"Amongst gods and men, that horse is the best," says the 13th-century Prose Edda written by Icelandic poet and historian Snorri Sturluson. Against a backdrop of stunning glaciers and volcanoes, it is easy to appreciate the tough, smooth-gaited horses shaped by the demanding elements and the freedom of Icelandic nature. There are almost 100,000 Viking horses in Iceland, many of which are wild and roam the countryside during summer time.
The Vikings arrived in Iceland more than a thousand years ago, bringing their horses with them. When these settlers created the world’s oldest surviving Parliament in the year 930, one of their first acts was to prohibit further importation of horses. Today, more than ten centuries later, the breed remains pure and if a horse leaves Iceland it cannot return.
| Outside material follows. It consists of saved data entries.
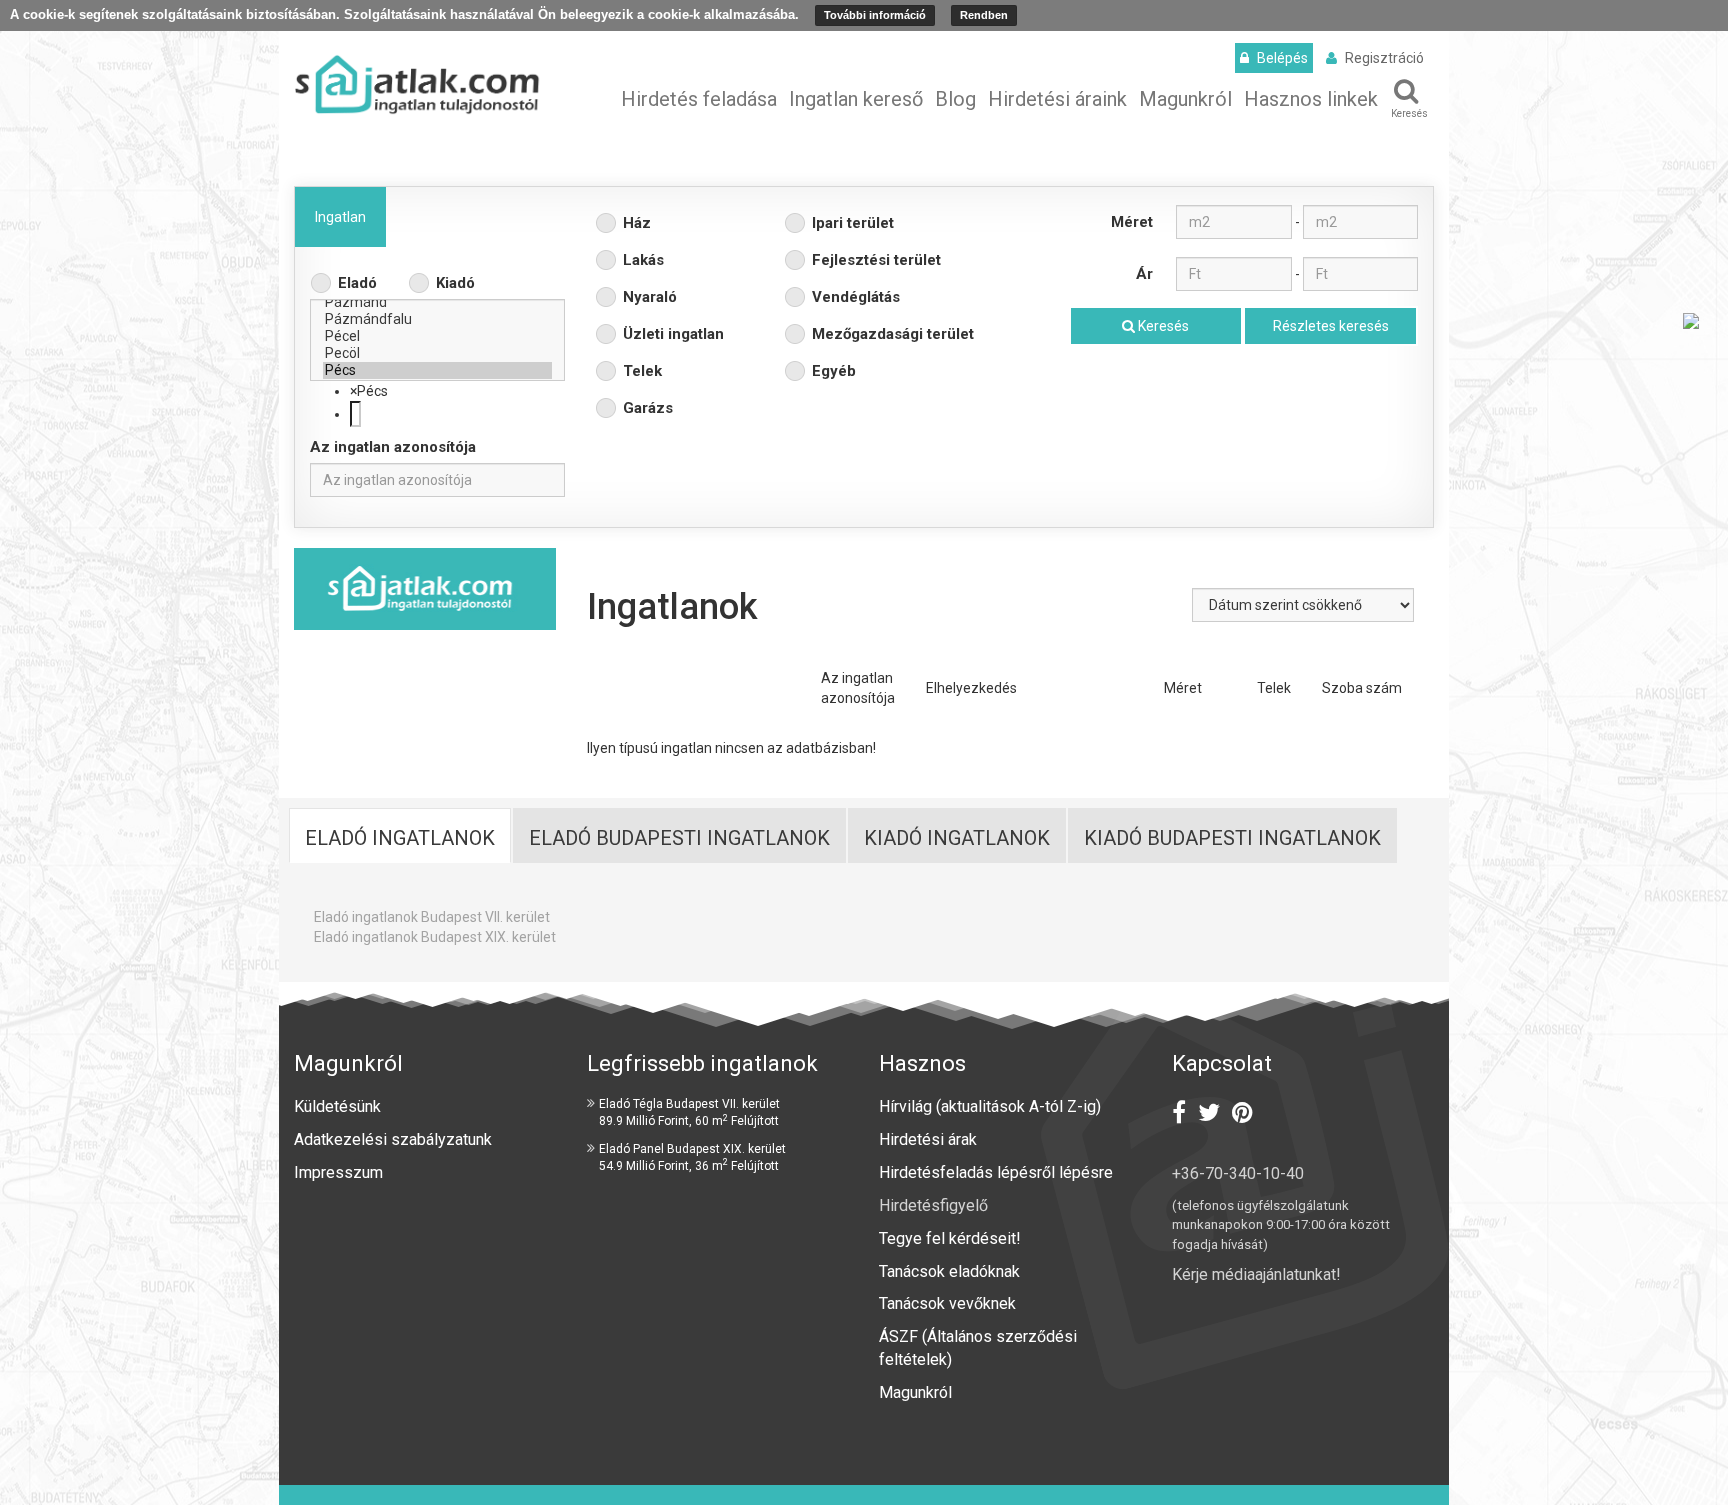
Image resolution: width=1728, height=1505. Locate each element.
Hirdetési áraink (1057, 99)
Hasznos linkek (1311, 99)
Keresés (1409, 113)
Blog (955, 99)
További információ (875, 15)
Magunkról (1185, 99)
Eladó (357, 283)
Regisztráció (1384, 58)
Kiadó (455, 283)
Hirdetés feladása (699, 99)
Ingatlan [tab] (340, 217)
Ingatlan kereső (856, 99)
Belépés (1282, 58)
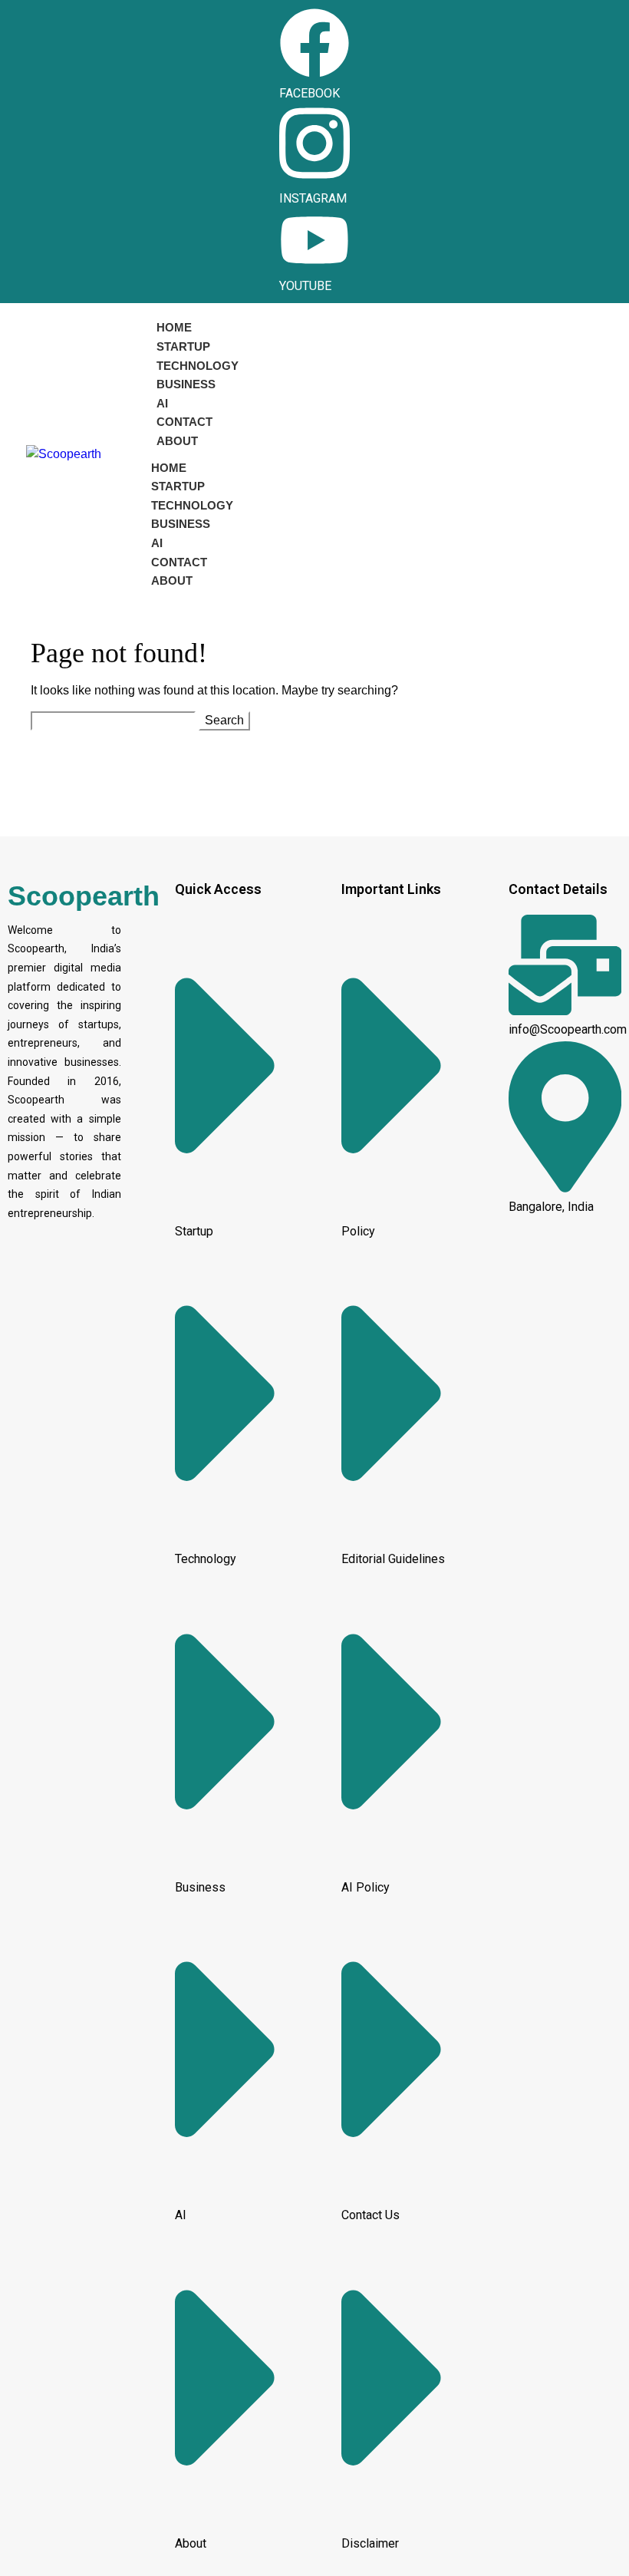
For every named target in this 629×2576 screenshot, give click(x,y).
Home (174, 327)
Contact (184, 421)
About (177, 440)
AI (162, 403)
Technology (197, 365)
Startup (183, 346)
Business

The Icelandic Viking horse is renowned for being sturdy, independent, friendly, spirited and sure-footed. The Icelandic horse possesses five natural gaits: the Walk, Trot, Canter, Tolt, and Pace. The tolt is a fifth gait specific to only a handful of breeds in the world and provides a smooth ride that feels like gliding. In fact, riders often demonstrate this smooth gait by carrying a tray of drinks at full speed without spilling a drop!
The Icelandic breed is known by horse enthusiasts all over the world and is particularly loved for its wide range of colors, which is a distinguishing characteristic of the Viking Horse. The Icelandic language has more than 100 names for the various colors and patterns of the horses which include unusual shades of dun, cream, silver, roan and pinto.
The horse is also distinctive for its thick and often double-sided mane and long tail. Beginners and seasoned riders alike are enraptured by the Icelandic horse, and riding tours are available from one hour to more than a week.